▶ [Work to complete]:
Count the lines in the data below that contain the string "width", and give only the number.

(Dataset records)

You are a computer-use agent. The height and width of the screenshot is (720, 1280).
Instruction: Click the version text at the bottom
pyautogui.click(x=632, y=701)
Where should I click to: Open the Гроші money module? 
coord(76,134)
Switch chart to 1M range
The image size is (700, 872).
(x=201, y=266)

* * *

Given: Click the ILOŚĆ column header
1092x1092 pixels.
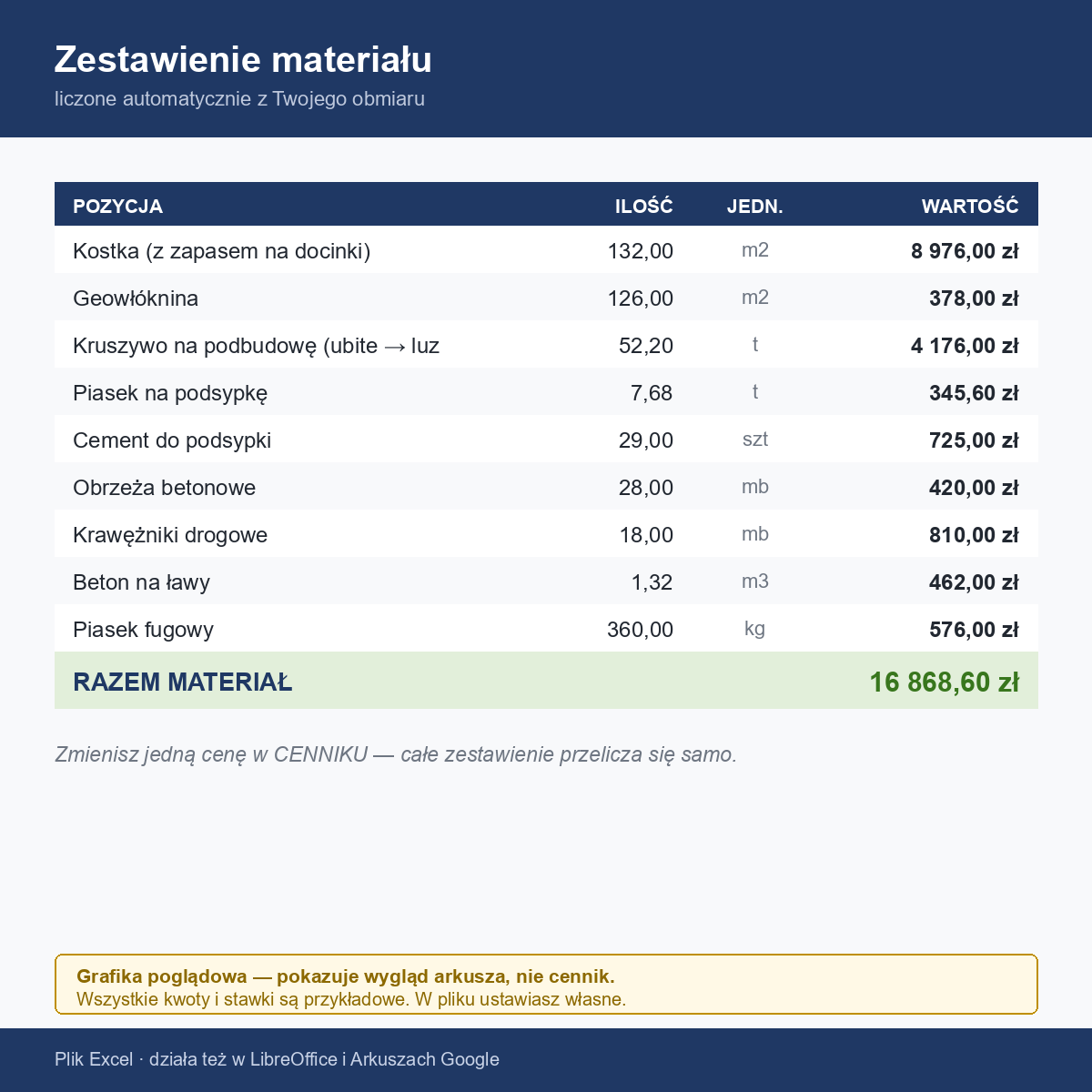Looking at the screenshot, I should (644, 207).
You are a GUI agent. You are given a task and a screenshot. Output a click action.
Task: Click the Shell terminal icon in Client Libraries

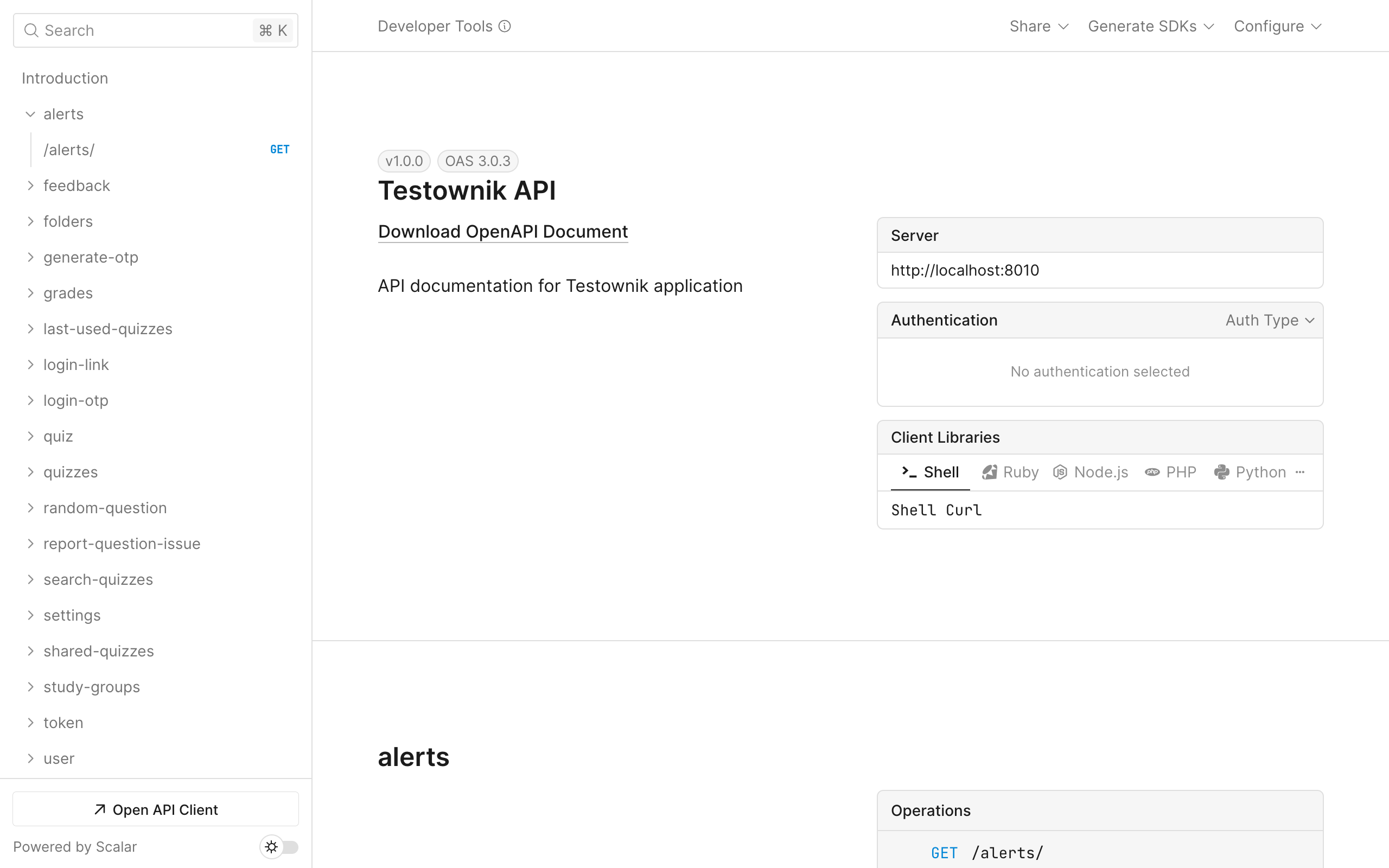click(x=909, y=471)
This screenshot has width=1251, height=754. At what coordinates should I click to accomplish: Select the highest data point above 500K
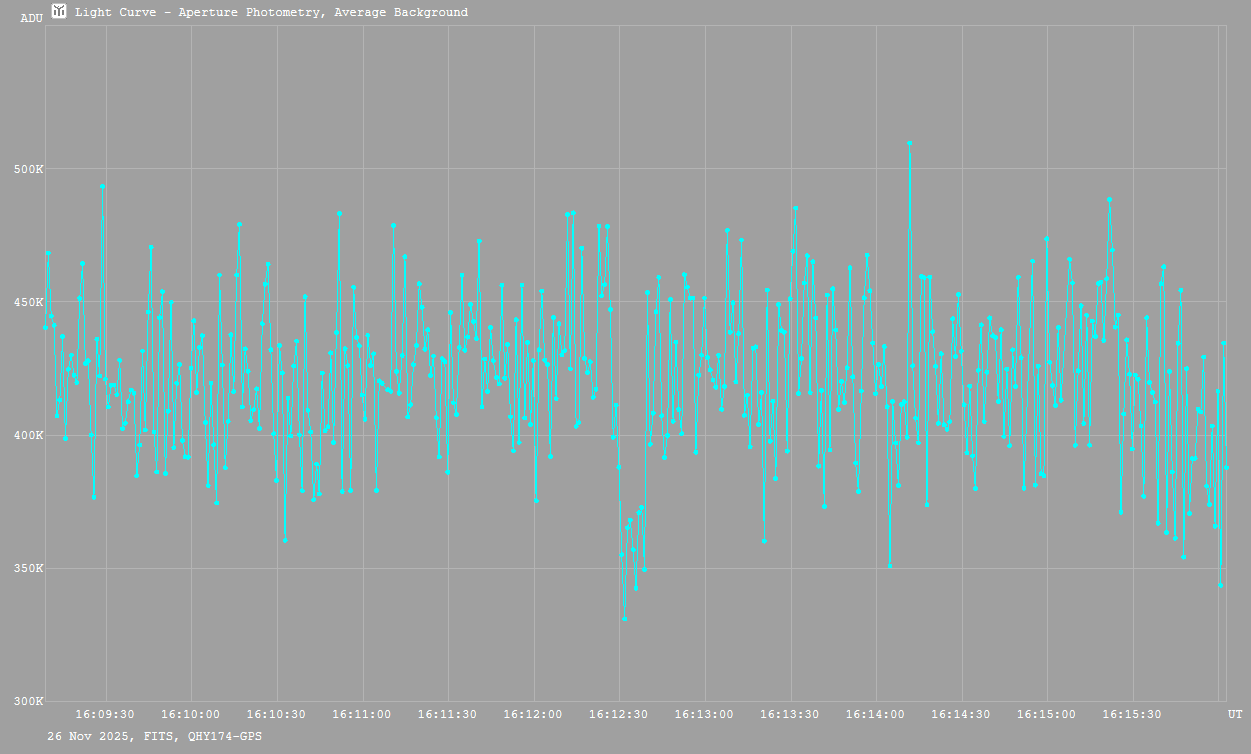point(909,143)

▶ [The reply]:
2